For this exercise, write out only the lines of the entries below from the one with "Viewport: 1568px width, 337px height." up to and including the one with "Open the import objects to blank view", exactly as they are. Pictures stay out.
Top of Records for this task
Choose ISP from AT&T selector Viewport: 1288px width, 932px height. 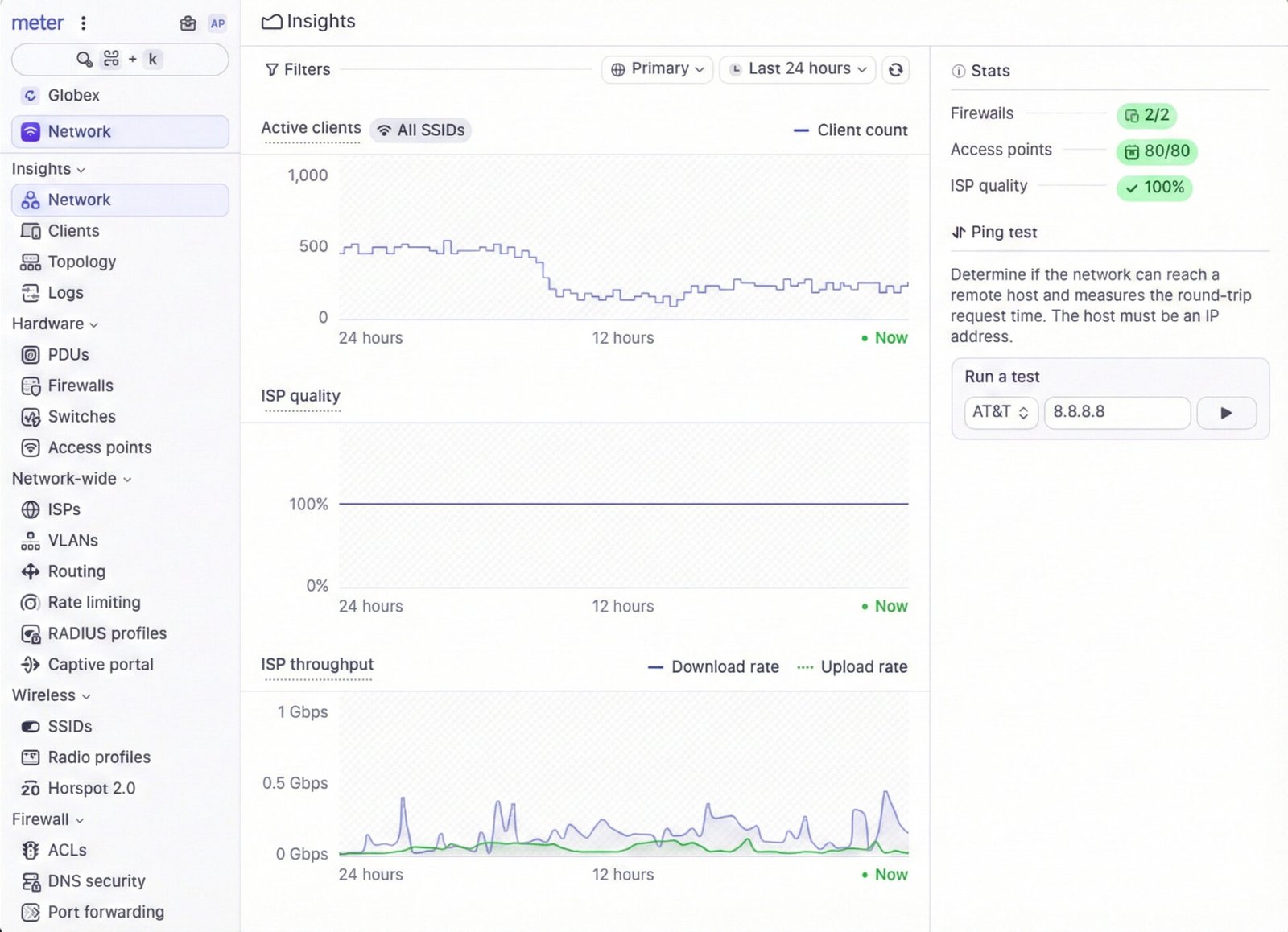click(x=1000, y=412)
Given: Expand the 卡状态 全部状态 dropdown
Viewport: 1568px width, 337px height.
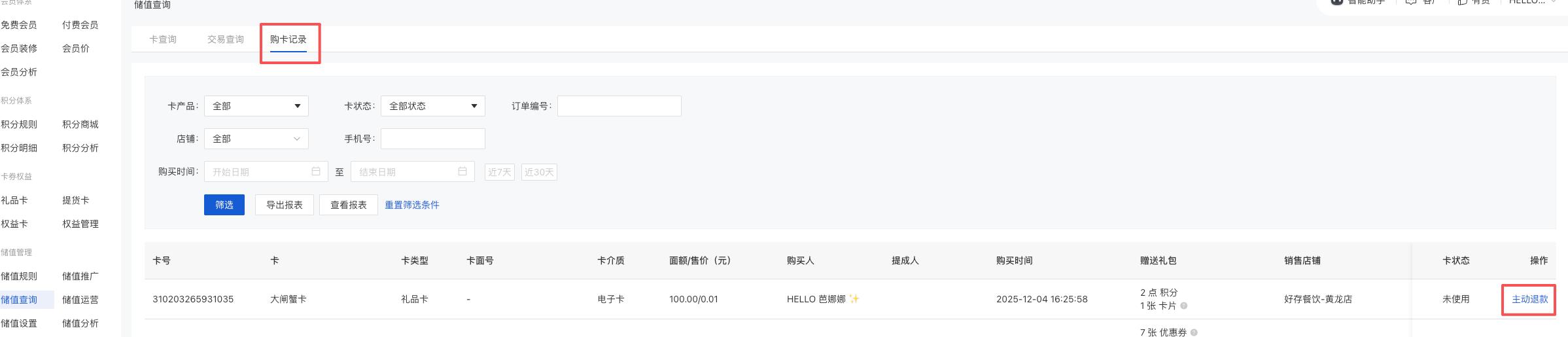Looking at the screenshot, I should 432,106.
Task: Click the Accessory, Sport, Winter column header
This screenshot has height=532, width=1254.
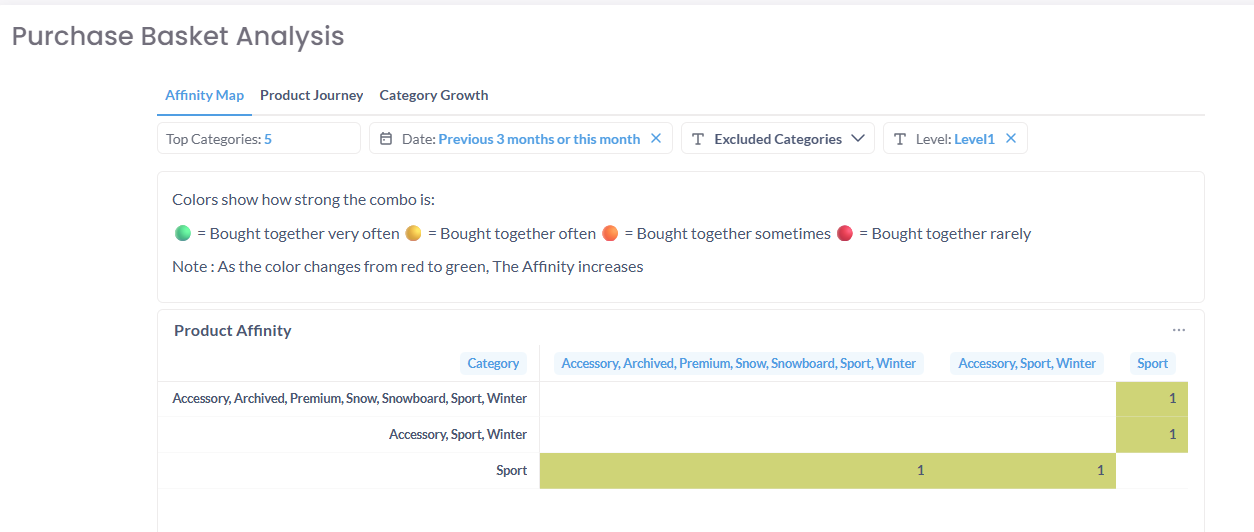Action: [1027, 364]
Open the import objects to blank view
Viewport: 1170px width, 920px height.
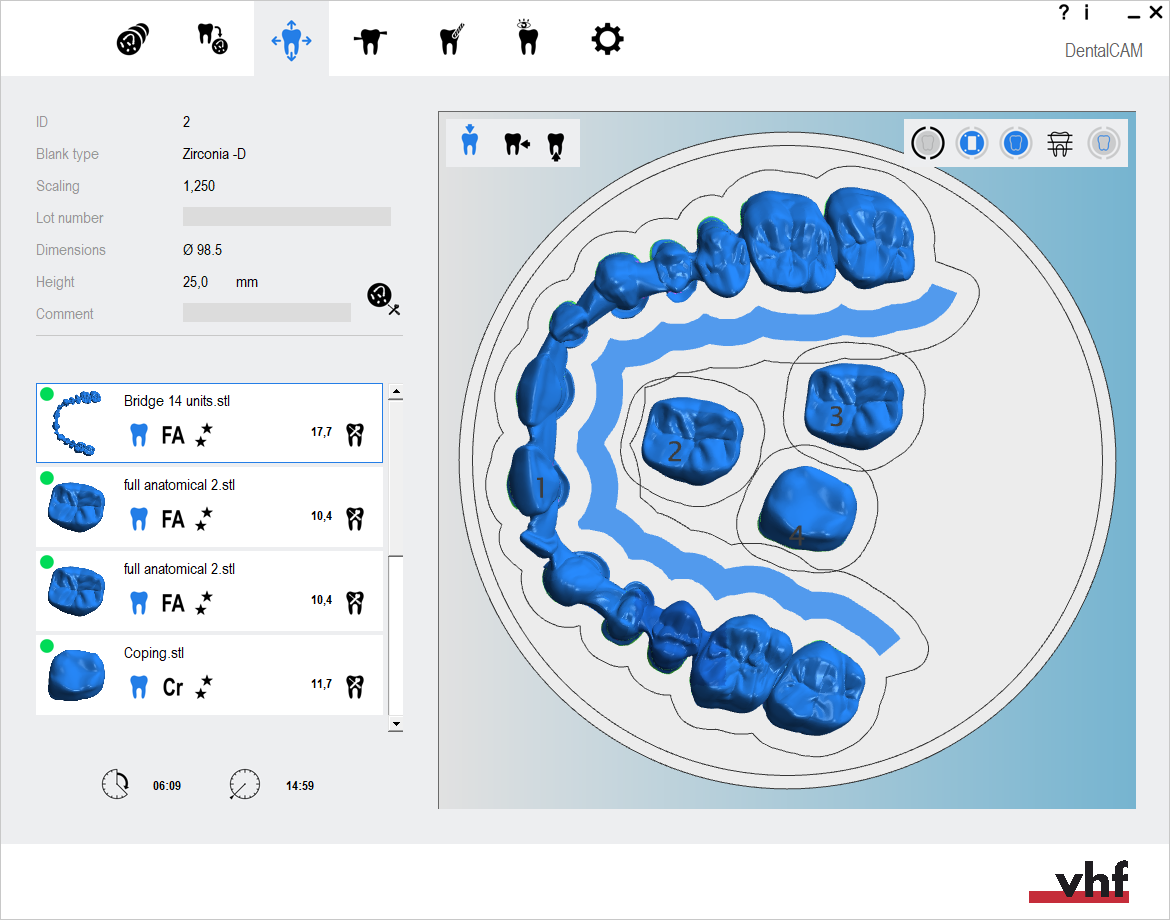pyautogui.click(x=212, y=39)
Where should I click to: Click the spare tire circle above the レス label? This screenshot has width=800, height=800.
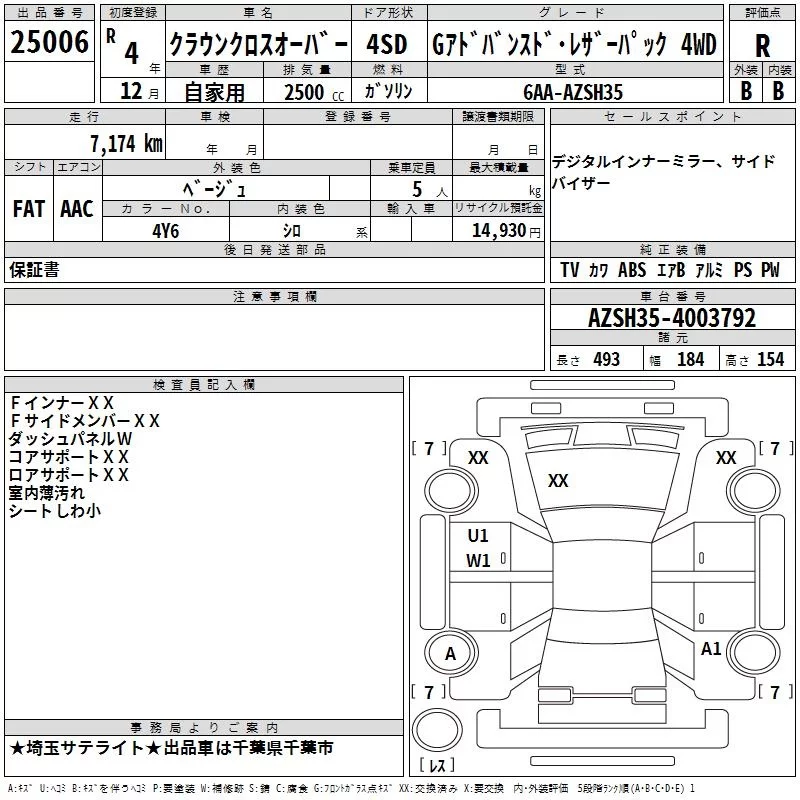pos(436,728)
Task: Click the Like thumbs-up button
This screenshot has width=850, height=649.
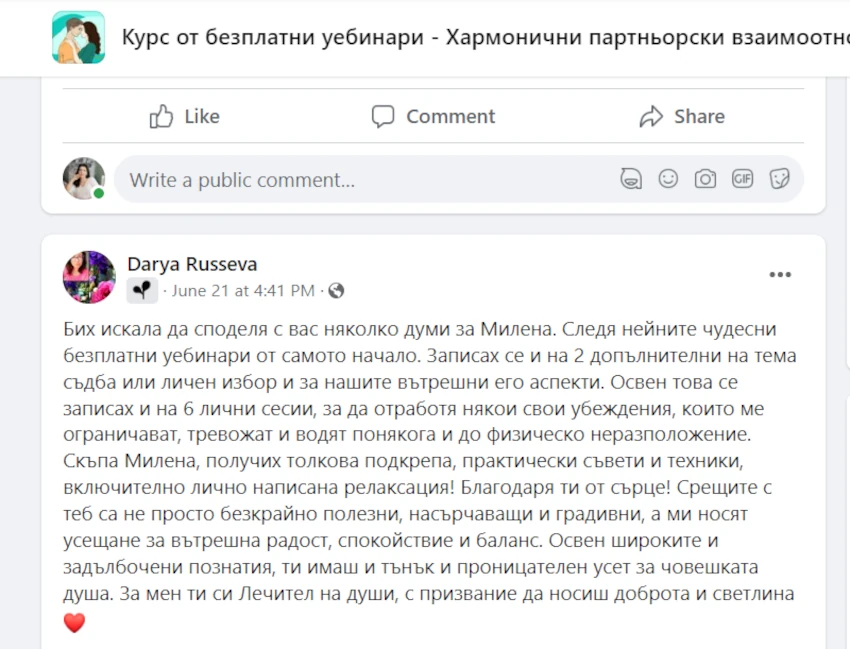Action: pos(184,117)
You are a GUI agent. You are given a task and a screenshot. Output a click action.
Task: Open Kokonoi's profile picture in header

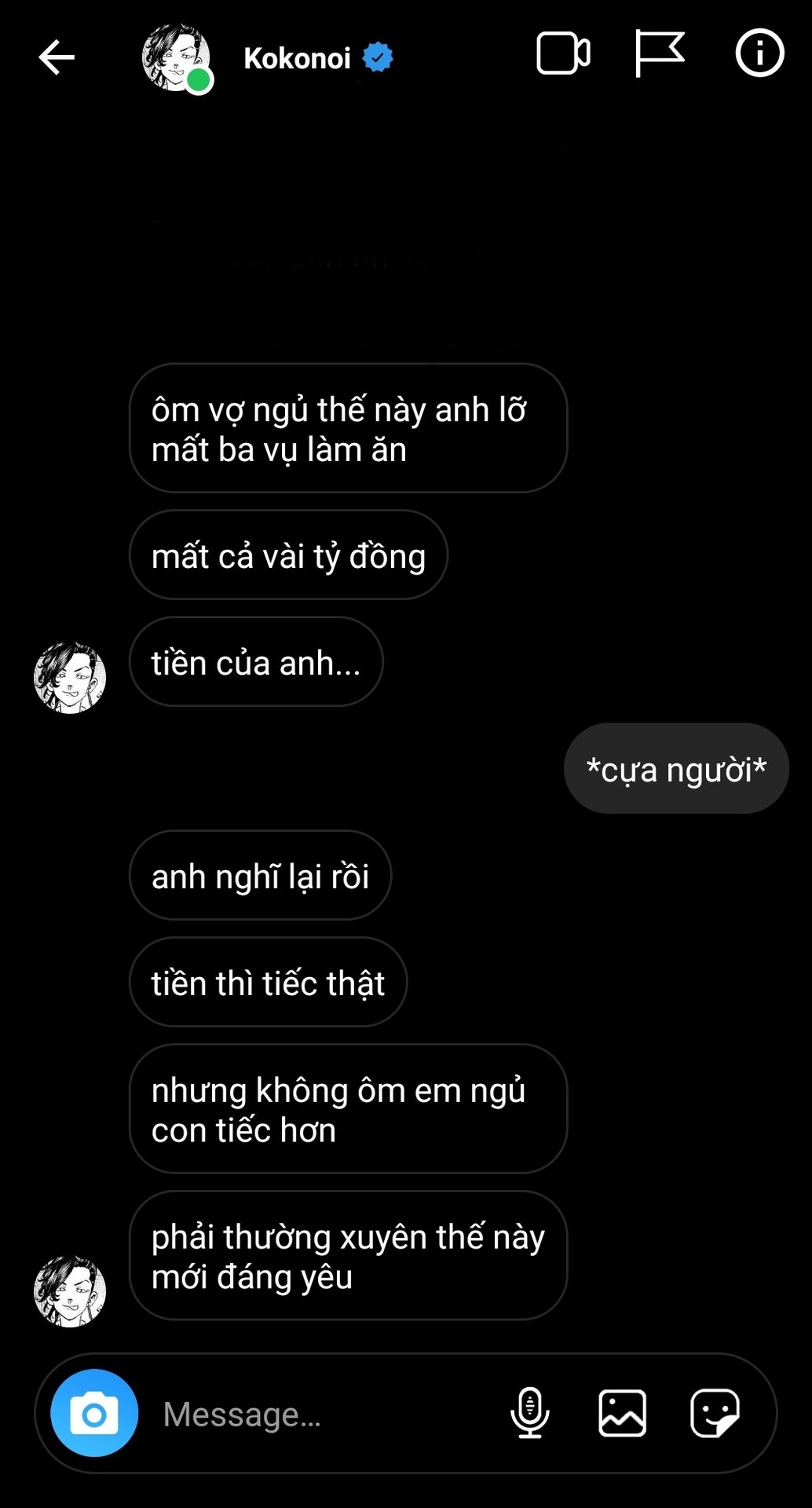tap(176, 57)
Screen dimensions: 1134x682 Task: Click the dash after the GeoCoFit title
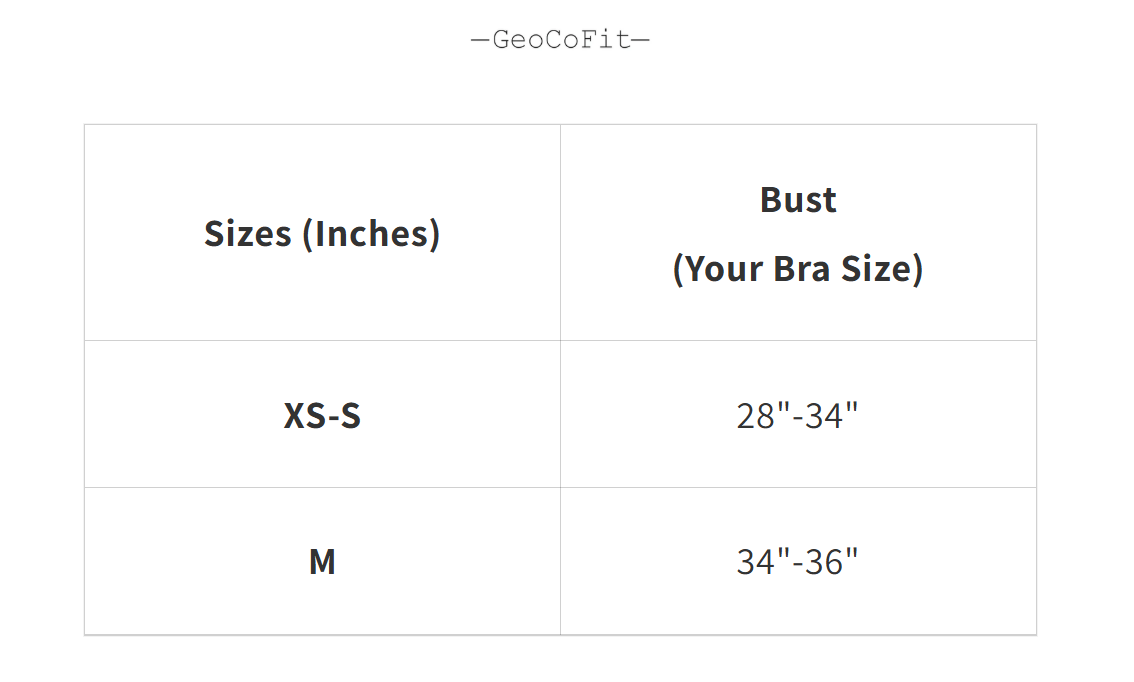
Bottom of Records for this task
Solution.
Viewport: 1568px width, 337px height.
Looking at the screenshot, I should 432,106.
Task: Click the Accessory, Sport, Winter column header
This screenshot has height=532, width=1254.
Action: [1027, 364]
Open the import objects to blank view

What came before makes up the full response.